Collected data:
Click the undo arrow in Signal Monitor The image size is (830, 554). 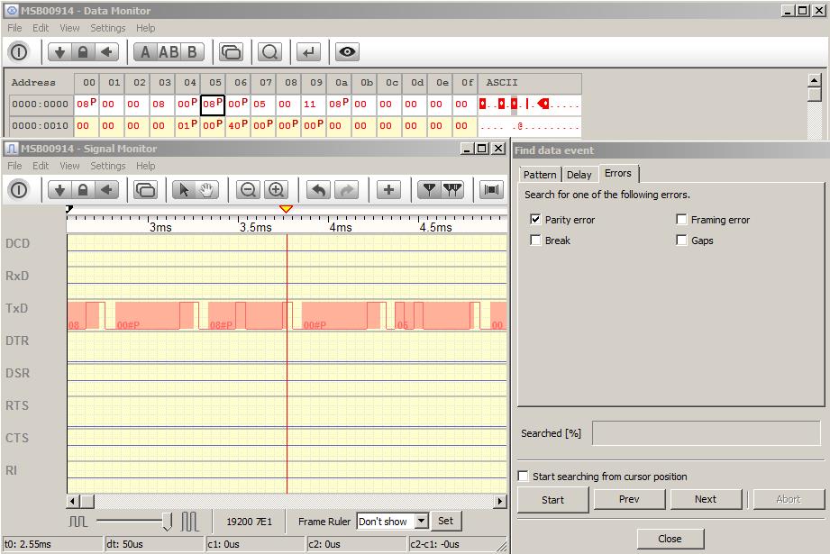(318, 190)
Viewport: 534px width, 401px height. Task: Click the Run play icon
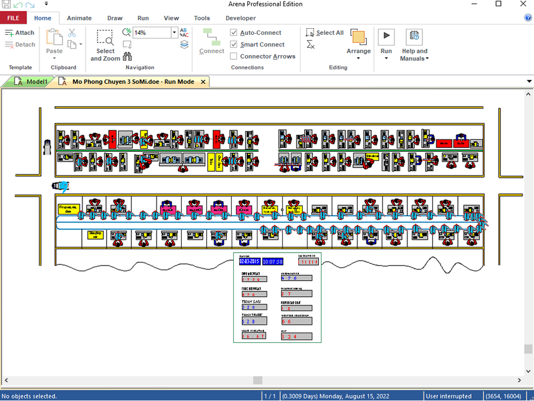pyautogui.click(x=386, y=37)
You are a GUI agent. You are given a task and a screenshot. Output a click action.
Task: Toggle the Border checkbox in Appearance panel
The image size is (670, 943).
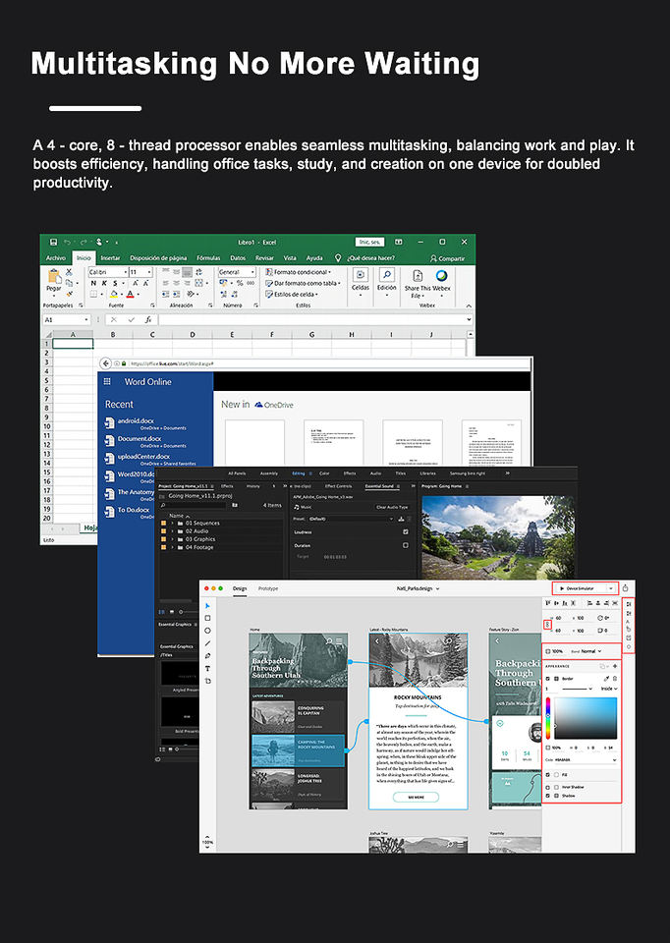pos(548,679)
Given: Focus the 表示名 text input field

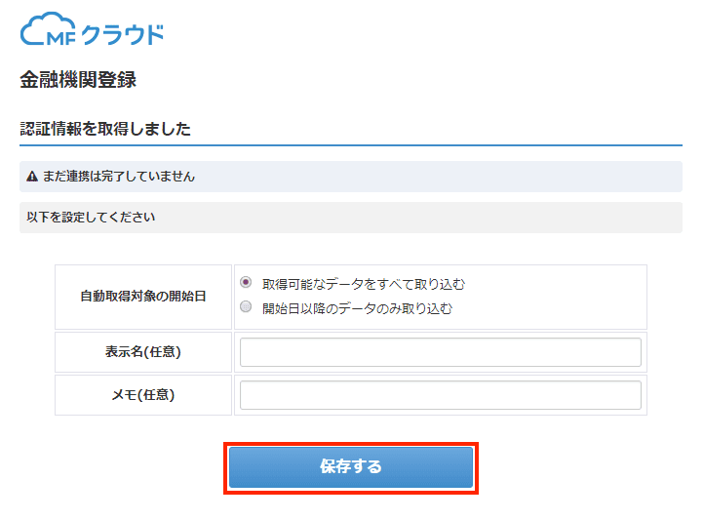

Work to complete:
Every line between the one containing "Viewport: 534px width, 401px" and the last line of the data above, both included, should be copied exactly, but not the pictures.

Reply:
Viewport: 534px width, 401px height. Task: Click the Run play icon
pyautogui.click(x=386, y=37)
You are a GUI agent. You are given a task and a screenshot. Output a click action.
Task: Toggle the Border checkbox in Appearance panel
The image size is (670, 943).
pos(548,679)
Given: Focus the 表示名 text input field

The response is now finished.